The full framework, along with practical exercises, clinical examples, and evidence-based approaches to recovery, is explored in What Happened to Me? vs What’s Wrong with Me?: Indian Perspectives on Childhood Trauma and Recovery. For readers seeking a deeper understanding of childhood trauma and a roadmap for healing, the book provides an accessible and comprehensive guide grounded in both research and therapeutic practice.

Recovery is most effective when it is guided by evidence-based psychotherapy. Evidence-based psychotherapy refers to therapeutic approaches that are informed by scientific research, clinical expertise, and the needs of the individual. In the context of childhood trauma, this may include trauma-informed psychotherapy, Inner Child Therapy, attachment-informed approaches, self-regulation interventions, and trauma-processing methods such as Reconsolidation of Traumatic Memories (RTM). Different approaches may be appropriate for different individuals depending on their history, symptoms, strengths, and goals.

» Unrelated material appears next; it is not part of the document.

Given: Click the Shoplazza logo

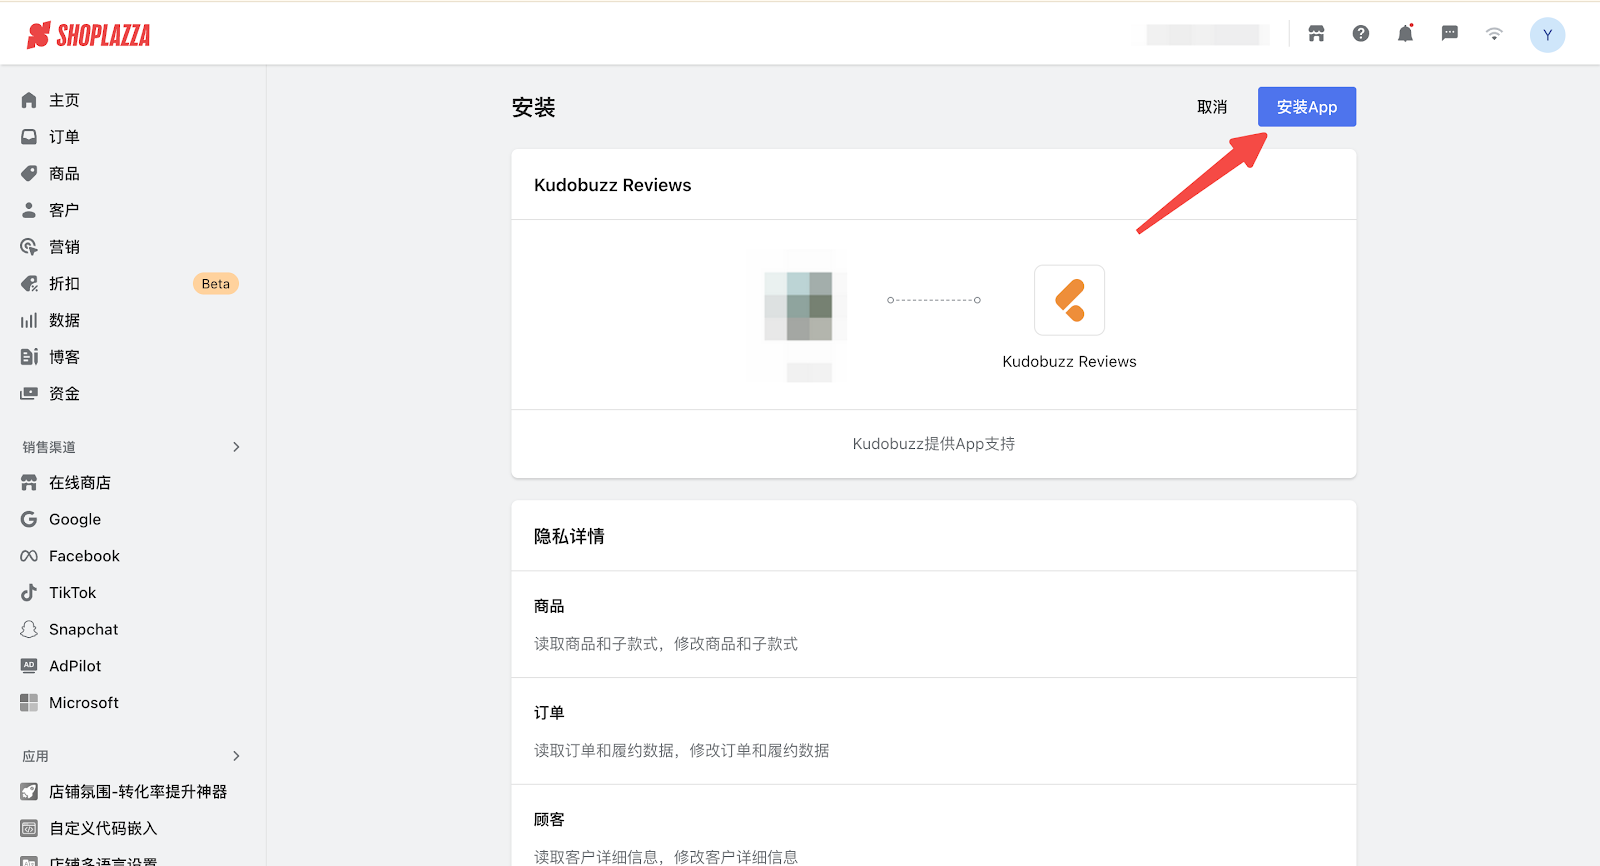Looking at the screenshot, I should pyautogui.click(x=89, y=36).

The intergenerational link — what this means for parenting

If you are a parent reading this, there is a part of the story we cannot leave out. Childhood trauma is intergenerational by default. The unhealed adversity an adult carries shapes how they parent, not because they intend it to, but because regulation, attachment, and the capacity to be emotionally available to a child are all affected by what that adult’s own childhood looked like. ACE research consistently shows this transmission pattern: children of parents with high ACE loads are at higher risk of carrying significant ACE loads themselves, unless the cycle is interrupted.

Positive Childhood Experiences (PCEs) offer an important message of hope. Unlike ACEs, which identify sources of risk, PCEs help identify sources of resilience.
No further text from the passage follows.